E o objetivo, agora, é corrigir esta circunstância em que o aumento do rendimento bruto não se traduz em mais dinheiro disponível, injustiça que vem do tempo das medidas de austeridade da troika, com a alteração ao ME, em 2014. Estávamos ainda na vigência do Governo de Pedro Passos Coelho e esta mudança decorreu da reforma do IRS.
Nessa altura, desligou-se o ME da retribuição mínima garantida, faz notar Luís Leon, especialista em fiscalidade e cofundador da Ilya. “Antes não existia este tema”, sustenta.

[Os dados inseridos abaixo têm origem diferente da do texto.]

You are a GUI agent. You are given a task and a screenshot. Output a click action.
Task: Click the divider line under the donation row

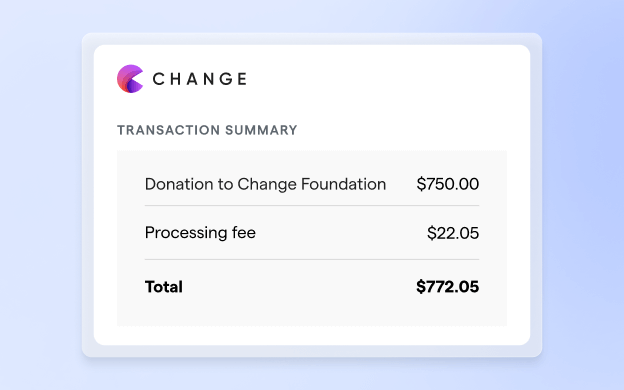coord(312,206)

O limiar de rendimento indispensável para uma ‘vida digna’ foi, à época, colocado nos 8.500 euros. Até então, o ME estava vinculado ao valor correspondente ao SMN anual, acrescido de 20%. Ou seja, o patamar até ao qual os contribuintes não pagavam imposto correspondia a 120% da retribuição mais baixa definida na lei.
Havia, assim, margem para evitar casos em que os rendimentos que excedem, por pouco, o SMN e acabam por ser alvo de taxas de IRS de 100%, ou perto disso.
O novo modelo de mínimo de existência pretende, assim, “conferir maior progressividade” ao IRS, “passando de uma lógica de aplicação no final da liquidação para uma lógica de abatimento em fase anterior ao cálculo do valor do imposto a pagar”, indica a proposta de OE para 2023.
Em primeiro lugar, a intenção é fixar o mínimo de existência em 10.640 euros para 2023 (face aos 9.870 euros em 2022), passando nos anos seguintes a ser atualizado em função da evolução do indexante dos apoios sociais. Numa “reforma” que terá efeitos “já sobre os rendimentos de 2022 (através da declaração de IRS em 2023) e será alargada de forma faseada para os rendimentos de 2023 e de 2024”, indica o documento agora divulgado.
Assim, vamos por partes. No que respeita a 2022, a mexida vai impactar os contribuintes com rendimentos brutos anuais até cerca de 11.220 euros. E no próximo ano, este patamar que limita a cobrança do IRS, será “de 13 mil euros anuais e em 2024 beneficiará pessoas até cerca de 14 000 euros (1000 por mês)”, promete o Executivo.
Desta forma, o governo pretende anular as distorções atuais penalizadoras de inúmeros contribuintes que, no momento da liquidação do IRS, acabam por ficar com um rendimento líquido inferior a determinado valor – o maior entre o salário mínimo nacional e 1,5 vezes o valor anual do Indexante dos Apoios Sociais (ou seja, considerando 1,5 x 14 x IAS).
“Considerando que a aplicação desta regra é feita no final da liquidação do imposto, verifica-se que, para um conjunto significativo de agregados com o rendimento bruto ligeiramente superior ao limite do mínimo de existência, o rendimento líquido de IRS é igual a este limite”, faz notar a proposta de OE 2023. E dá o exemplo de um solteiro com rendimento bruto de 10.555 euros anuais, que dispõe de um rendimento líquido de IRS de 9870 euros (valor do mínimo de existência para 2022), o mesmo valor que um solteiro com rendimentos brutos anuais de 9870 euros. “Por outras palavras, existe um intervalo (que atinge cerca de 50 euros/mês para trabalhadores dependentes e pensionistas, e cerca de 70 euros/mês para trabalhadores independentes) durante o qual a taxa marginal de imposto é 100%”. Tal situação foi posta em evidência com o extra de meia pensão pago – esta segunda-feira – aos pensionistas.
Como funciona, hoje, o mínimo de existência
O ME está previsto no artigo 70 º do Código do IRS e a fórmula de cálculo é: 1,5 x 14 x Indexante de Apoios Sociais (IAS), fixado este ano nos 443,20 euros, o que perfaz 9.307,20 euros.
No entanto, o normativo do IRS prevê que o valor de rendimento líquido de imposto que resulta da fórmula não pode, por titular, ser inferior ao valor anual da retribuição mínima mensal. O que, em 2022, se traduz em €705 x 14, num total de 9.870 euros. É este o patamar do ME.